(Saved entries)
=======
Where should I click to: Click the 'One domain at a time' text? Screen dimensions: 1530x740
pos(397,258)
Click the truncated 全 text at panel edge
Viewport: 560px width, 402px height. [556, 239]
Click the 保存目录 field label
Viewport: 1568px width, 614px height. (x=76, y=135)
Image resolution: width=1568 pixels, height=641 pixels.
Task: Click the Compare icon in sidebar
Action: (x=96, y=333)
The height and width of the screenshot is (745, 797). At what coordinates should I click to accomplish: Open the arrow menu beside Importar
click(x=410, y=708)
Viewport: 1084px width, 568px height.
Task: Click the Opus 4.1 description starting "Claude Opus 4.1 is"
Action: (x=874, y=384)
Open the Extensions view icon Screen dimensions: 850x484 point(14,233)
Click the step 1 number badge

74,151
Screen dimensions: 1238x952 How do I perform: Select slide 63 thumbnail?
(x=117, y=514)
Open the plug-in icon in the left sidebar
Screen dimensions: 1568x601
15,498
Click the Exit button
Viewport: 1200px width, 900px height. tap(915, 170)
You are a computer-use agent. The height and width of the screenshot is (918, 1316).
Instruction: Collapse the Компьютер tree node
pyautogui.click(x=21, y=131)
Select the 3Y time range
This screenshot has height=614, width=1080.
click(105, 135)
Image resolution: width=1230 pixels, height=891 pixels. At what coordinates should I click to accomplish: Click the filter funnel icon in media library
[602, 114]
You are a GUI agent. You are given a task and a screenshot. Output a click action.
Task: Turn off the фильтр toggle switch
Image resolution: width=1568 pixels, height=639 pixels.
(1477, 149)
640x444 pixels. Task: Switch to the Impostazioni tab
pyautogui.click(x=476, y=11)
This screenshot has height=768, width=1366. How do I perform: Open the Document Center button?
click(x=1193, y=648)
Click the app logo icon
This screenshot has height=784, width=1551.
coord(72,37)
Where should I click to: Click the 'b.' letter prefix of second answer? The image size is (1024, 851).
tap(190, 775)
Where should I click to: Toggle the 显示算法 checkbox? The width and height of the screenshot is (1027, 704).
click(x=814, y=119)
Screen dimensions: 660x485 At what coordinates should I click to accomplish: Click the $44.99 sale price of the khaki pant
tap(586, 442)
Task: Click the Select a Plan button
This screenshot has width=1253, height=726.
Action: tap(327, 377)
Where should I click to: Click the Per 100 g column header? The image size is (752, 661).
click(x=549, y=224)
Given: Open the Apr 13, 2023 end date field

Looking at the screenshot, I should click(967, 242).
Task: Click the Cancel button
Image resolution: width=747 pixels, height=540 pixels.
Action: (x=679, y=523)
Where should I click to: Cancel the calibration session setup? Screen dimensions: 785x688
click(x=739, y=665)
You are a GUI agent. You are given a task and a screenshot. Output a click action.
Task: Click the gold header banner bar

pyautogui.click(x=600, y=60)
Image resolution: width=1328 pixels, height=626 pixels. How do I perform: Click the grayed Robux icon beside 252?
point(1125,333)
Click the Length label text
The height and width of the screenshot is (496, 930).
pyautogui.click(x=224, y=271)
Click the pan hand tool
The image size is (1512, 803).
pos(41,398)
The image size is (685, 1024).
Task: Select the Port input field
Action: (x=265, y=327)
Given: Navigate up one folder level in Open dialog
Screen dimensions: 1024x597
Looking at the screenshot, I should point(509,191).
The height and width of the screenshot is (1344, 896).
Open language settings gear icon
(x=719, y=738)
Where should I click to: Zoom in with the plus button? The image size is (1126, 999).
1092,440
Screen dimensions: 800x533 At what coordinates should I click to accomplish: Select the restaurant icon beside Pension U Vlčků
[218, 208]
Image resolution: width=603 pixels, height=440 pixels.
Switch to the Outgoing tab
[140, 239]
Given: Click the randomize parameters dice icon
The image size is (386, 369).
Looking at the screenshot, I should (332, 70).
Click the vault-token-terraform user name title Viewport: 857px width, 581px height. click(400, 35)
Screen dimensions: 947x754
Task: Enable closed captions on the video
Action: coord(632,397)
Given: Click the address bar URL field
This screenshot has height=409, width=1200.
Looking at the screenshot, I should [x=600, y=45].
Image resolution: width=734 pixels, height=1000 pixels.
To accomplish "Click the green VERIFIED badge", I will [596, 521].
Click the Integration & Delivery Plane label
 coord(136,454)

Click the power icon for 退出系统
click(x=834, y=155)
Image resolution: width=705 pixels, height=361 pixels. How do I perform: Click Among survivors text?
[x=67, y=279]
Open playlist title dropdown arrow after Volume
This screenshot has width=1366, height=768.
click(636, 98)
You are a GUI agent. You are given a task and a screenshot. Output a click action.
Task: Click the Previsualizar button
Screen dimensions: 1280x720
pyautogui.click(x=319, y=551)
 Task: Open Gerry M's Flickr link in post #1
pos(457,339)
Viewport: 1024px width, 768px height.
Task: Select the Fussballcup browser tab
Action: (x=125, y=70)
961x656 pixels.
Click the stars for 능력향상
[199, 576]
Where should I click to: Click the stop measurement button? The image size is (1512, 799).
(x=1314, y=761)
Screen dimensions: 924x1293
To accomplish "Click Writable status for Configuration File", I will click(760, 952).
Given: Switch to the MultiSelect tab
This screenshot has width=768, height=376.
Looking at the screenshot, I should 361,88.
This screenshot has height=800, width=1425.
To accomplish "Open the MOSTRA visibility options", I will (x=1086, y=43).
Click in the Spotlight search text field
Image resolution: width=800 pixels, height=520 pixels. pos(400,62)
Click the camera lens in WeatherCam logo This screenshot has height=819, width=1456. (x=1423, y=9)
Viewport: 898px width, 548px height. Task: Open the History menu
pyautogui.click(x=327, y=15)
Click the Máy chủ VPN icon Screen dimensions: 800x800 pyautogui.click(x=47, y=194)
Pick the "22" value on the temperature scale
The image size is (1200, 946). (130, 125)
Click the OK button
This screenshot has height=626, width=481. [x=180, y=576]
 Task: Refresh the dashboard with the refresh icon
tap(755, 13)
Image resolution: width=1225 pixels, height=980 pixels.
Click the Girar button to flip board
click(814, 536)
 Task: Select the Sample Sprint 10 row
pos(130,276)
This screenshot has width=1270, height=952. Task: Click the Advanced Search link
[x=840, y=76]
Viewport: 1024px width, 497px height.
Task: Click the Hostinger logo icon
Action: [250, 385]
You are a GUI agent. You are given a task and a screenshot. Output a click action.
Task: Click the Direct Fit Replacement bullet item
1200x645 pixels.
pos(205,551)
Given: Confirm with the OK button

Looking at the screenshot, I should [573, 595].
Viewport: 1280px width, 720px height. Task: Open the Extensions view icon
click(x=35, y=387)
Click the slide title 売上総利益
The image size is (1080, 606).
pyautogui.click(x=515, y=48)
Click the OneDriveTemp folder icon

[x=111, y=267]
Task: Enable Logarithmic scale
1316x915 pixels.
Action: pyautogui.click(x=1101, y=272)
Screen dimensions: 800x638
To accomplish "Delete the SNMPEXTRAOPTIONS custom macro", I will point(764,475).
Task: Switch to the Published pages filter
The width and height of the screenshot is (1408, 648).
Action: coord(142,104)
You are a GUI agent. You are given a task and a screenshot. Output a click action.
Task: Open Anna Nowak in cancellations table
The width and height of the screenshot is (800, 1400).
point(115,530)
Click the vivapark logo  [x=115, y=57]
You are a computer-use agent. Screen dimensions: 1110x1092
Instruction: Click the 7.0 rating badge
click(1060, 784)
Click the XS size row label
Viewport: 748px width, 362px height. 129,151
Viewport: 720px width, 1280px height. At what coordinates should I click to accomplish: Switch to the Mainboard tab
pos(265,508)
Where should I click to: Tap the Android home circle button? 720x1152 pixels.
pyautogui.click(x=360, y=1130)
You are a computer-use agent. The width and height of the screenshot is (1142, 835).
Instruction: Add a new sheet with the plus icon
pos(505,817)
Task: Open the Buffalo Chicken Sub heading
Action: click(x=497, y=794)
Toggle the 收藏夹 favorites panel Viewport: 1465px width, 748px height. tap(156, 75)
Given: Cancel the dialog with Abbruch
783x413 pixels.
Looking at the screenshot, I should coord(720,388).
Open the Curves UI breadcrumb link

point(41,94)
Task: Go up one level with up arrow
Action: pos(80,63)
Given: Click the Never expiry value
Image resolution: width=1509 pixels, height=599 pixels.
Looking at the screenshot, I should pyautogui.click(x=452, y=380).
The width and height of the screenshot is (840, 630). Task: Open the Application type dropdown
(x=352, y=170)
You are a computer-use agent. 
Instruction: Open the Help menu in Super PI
=======
# Task:
Go through the entries above and report each line with the string "dialog" in it.

# Solution to the exercise:
Given: Navigate up one folder level in Open dialog
Given: Cancel the dialog with Abbruch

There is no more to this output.